WHAT TO DO - Render every line of the item-finding records below as a numbered list, dropping any blank lines.

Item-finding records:
* * * * * * *

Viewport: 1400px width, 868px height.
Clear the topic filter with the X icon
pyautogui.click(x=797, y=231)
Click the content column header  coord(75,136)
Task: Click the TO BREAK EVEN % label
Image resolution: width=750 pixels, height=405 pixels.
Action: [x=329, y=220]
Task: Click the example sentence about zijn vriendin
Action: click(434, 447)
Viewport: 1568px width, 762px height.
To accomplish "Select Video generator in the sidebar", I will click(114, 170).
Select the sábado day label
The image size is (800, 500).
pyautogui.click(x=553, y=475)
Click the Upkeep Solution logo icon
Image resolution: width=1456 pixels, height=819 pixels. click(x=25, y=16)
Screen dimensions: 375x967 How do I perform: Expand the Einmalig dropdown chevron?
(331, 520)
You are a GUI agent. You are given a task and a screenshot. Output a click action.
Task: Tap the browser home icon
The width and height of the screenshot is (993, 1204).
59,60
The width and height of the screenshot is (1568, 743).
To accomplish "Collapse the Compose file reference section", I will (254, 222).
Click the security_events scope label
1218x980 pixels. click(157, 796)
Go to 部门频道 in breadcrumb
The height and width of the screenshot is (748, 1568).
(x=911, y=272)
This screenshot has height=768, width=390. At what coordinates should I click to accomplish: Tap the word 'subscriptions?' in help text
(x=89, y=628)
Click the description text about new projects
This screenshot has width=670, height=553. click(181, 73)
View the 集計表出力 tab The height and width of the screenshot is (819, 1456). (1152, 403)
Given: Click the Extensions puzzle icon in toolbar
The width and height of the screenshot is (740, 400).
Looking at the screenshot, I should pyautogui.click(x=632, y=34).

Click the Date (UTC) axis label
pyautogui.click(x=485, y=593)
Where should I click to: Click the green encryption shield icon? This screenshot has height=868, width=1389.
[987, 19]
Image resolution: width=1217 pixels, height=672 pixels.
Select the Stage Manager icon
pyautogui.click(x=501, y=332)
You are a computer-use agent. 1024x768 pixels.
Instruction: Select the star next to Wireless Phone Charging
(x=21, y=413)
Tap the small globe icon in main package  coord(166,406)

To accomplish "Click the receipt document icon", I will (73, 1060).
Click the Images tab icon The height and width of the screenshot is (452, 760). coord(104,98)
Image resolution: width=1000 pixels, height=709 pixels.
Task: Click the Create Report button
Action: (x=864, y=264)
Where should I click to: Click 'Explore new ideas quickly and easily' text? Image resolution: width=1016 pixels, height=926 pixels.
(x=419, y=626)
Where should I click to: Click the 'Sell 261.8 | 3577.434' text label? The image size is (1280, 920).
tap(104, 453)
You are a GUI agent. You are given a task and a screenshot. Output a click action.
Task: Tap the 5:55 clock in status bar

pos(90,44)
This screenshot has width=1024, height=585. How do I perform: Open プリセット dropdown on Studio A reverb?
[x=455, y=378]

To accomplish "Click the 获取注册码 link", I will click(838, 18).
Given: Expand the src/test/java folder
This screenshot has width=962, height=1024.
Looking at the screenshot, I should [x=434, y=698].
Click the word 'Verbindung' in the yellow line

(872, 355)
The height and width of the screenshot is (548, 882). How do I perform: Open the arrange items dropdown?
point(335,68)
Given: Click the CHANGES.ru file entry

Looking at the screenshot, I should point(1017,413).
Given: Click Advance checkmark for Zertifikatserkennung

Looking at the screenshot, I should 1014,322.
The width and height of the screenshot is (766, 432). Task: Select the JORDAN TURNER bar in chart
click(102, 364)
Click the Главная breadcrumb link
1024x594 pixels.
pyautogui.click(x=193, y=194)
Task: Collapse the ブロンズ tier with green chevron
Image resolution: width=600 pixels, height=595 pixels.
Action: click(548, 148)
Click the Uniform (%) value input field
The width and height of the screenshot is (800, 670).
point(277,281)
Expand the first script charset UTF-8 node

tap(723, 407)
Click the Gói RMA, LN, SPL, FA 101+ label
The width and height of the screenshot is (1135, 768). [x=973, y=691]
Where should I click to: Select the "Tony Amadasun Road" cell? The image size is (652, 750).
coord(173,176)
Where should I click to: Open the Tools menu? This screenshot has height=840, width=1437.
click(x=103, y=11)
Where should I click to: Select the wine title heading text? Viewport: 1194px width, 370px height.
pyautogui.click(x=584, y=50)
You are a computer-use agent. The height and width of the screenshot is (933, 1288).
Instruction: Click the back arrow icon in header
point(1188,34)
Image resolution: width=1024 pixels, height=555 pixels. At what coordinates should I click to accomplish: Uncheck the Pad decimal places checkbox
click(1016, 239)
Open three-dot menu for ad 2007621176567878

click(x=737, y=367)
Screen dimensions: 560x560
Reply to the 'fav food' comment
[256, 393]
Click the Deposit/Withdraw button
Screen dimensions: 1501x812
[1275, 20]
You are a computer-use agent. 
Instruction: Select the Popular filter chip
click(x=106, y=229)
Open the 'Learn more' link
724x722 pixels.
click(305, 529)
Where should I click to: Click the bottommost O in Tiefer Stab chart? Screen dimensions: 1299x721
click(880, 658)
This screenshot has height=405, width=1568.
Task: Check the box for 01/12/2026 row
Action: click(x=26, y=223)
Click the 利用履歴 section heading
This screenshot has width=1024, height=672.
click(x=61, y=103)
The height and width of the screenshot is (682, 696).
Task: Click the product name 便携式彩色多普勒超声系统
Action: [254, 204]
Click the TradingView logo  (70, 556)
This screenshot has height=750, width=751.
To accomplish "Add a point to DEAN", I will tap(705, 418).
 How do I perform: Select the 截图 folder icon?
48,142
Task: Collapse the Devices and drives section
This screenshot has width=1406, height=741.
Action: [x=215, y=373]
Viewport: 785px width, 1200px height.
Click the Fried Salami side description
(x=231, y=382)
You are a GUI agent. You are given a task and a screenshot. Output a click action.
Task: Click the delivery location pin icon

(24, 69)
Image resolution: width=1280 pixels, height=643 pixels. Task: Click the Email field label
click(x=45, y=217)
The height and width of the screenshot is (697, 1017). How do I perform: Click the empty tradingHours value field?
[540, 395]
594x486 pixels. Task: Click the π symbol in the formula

* * * * * * *

COMPLETE ANSWER -
1. Viewport: 1400px width, 868px height.
2. Clear the topic filter with the X icon
3. pyautogui.click(x=797, y=231)
4. Click the content column header  coord(75,136)
5. Task: Click the TO BREAK EVEN % label
6. Image resolution: width=750 pixels, height=405 pixels.
7. Action: [x=329, y=220]
8. Task: Click the example sentence about zijn vriendin
9. Action: click(434, 447)
10. Viewport: 1568px width, 762px height.
11. To accomplish "Select Video generator in the sidebar", I will click(114, 170).
12. Select the sábado day label
13. The image size is (800, 500).
14. pyautogui.click(x=553, y=475)
15. Click the Upkeep Solution logo icon
16. Image resolution: width=1456 pixels, height=819 pixels. click(x=25, y=16)
17. Screen dimensions: 375x967 How do I perform: Expand the Einmalig dropdown chevron?
18. (331, 520)
19. You are a GUI agent. You are given a task and a screenshot. Output a click action.
20. Task: Tap the browser home icon
21. The width and height of the screenshot is (993, 1204).
22. 59,60
23. The width and height of the screenshot is (1568, 743).
24. To accomplish "Collapse the Compose file reference section", I will (254, 222).
25. Click the security_events scope label
26. 1218x980 pixels. click(157, 796)
27. Go to 部门频道 in breadcrumb
28. The height and width of the screenshot is (748, 1568).
29. (x=911, y=272)
30. This screenshot has height=768, width=390. At what coordinates should I click to accomplish: Tap the word 'subscriptions?' in help text
31. (x=89, y=628)
32. Click the description text about new projects
33. This screenshot has width=670, height=553. click(181, 73)
34. View the 集計表出力 tab The height and width of the screenshot is (819, 1456). (1152, 403)
35. Given: Click the Extensions puzzle icon in toolbar
36. The width and height of the screenshot is (740, 400).
37. Looking at the screenshot, I should pyautogui.click(x=632, y=34).
38. Click the Date (UTC) axis label
39. pyautogui.click(x=485, y=593)
40. Where should I click to: Click the green encryption shield icon? This screenshot has height=868, width=1389.
41. [987, 19]
42. Image resolution: width=1217 pixels, height=672 pixels.
43. Select the Stage Manager icon
44. pyautogui.click(x=501, y=332)
45. You are a computer-use agent. 1024x768 pixels.
46. Instruction: Select the star next to Wireless Phone Charging
47. (x=21, y=413)
48. Tap the small globe icon in main package  coord(166,406)
49. To accomplish "Click the receipt document icon", I will (73, 1060).
50. Click the Images tab icon The height and width of the screenshot is (452, 760). coord(104,98)
51. Image resolution: width=1000 pixels, height=709 pixels.
52. Task: Click the Create Report button
53. Action: (x=864, y=264)
54. Where should I click to: Click 'Explore new ideas quickly and easily' text? Image resolution: width=1016 pixels, height=926 pixels.
55. (x=419, y=626)
56. Where should I click to: Click the 'Sell 261.8 | 3577.434' text label? The image size is (1280, 920).
57. tap(104, 453)
58. You are a GUI agent. You are given a task and a screenshot. Output a click action.
59. Task: Tap the 5:55 clock in status bar
60. pos(90,44)
61. This screenshot has width=1024, height=585. How do I perform: Open プリセット dropdown on Studio A reverb?
62. [x=455, y=378]
63. To accomplish "Click the 获取注册码 link", I will click(838, 18).
64. Given: Expand the src/test/java folder
65. This screenshot has width=962, height=1024.
66. Looking at the screenshot, I should [x=434, y=698].
67. Click the word 'Verbindung' in the yellow line
68. (872, 355)
69. The height and width of the screenshot is (548, 882). How do I perform: Open the arrange items dropdown?
70. point(335,68)
71. Given: Click the CHANGES.ru file entry
72. Looking at the screenshot, I should point(1017,413).
73. Given: Click Advance checkmark for Zertifikatserkennung
74. Looking at the screenshot, I should 1014,322.
75. The width and height of the screenshot is (766, 432). Task: Select the JORDAN TURNER bar in chart
76. click(102, 364)
77. Click the Главная breadcrumb link
78. 1024x594 pixels.
79. pyautogui.click(x=193, y=194)
80. Task: Collapse the ブロンズ tier with green chevron
81. Image resolution: width=600 pixels, height=595 pixels.
82. Action: click(548, 148)
83. Click the Uniform (%) value input field
84. The width and height of the screenshot is (800, 670).
85. point(277,281)
86. Expand the first script charset UTF-8 node
87. tap(723, 407)
88. Click the Gói RMA, LN, SPL, FA 101+ label
89. The width and height of the screenshot is (1135, 768). [x=973, y=691]
90. Where should I click to: Select the "Tony Amadasun Road" cell? The image size is (652, 750).
91. coord(173,176)
92. Where should I click to: Open the Tools menu? This screenshot has height=840, width=1437.
93. click(x=103, y=11)
94. Where should I click to: Select the wine title heading text? Viewport: 1194px width, 370px height.
95. pyautogui.click(x=584, y=50)
96. You are a computer-use agent. The height and width of the screenshot is (933, 1288).
97. Instruction: Click the back arrow icon in header
98. point(1188,34)
99. Image resolution: width=1024 pixels, height=555 pixels. At what coordinates should I click to accomplish: Uncheck the Pad decimal places checkbox
100. click(1016, 239)
101. Open three-dot menu for ad 2007621176567878
102. click(x=737, y=367)
103. Screen dimensions: 560x560
104. Reply to the 'fav food' comment
105. [256, 393]
106. Click the Deposit/Withdraw button
107. Screen dimensions: 1501x812
108. [1275, 20]
109. You are a computer-use agent. 
110. Instruction: Select the Popular filter chip
111. click(x=106, y=229)
112. Open the 'Learn more' link
113. 724x722 pixels.
114. click(305, 529)
115. Where should I click to: Click the bottommost O in Tiefer Stab chart? Screen dimensions: 1299x721
116. click(880, 658)
117. This screenshot has height=405, width=1568.
118. Task: Check the box for 01/12/2026 row
119. Action: click(x=26, y=223)
120. Click the 利用履歴 section heading
121. This screenshot has width=1024, height=672.
122. click(x=61, y=103)
123. The height and width of the screenshot is (682, 696).
124. Task: Click the product name 便携式彩色多普勒超声系统
125. Action: [254, 204]
126. Click the TradingView logo  (70, 556)
127. This screenshot has height=750, width=751.
128. To accomplish "Add a point to DEAN", I will tap(705, 418).
129.  How do I perform: Select the 截图 folder icon?
130. 48,142
131. Task: Collapse the Devices and drives section
132. This screenshot has width=1406, height=741.
133. Action: [x=215, y=373]
134. Viewport: 785px width, 1200px height.
135. Click the Fried Salami side description
136. (x=231, y=382)
137. You are a GUI agent. You are given a task and a screenshot. Output a click action.
138. Task: Click the delivery location pin icon
139. (24, 69)
140. Image resolution: width=1280 pixels, height=643 pixels. Task: Click the Email field label
141. click(x=45, y=217)
142. The height and width of the screenshot is (697, 1017). How do I perform: Click the empty tradingHours value field?
143. [540, 395]
144. 594x486 pixels. Task: Click the π symbol in the formula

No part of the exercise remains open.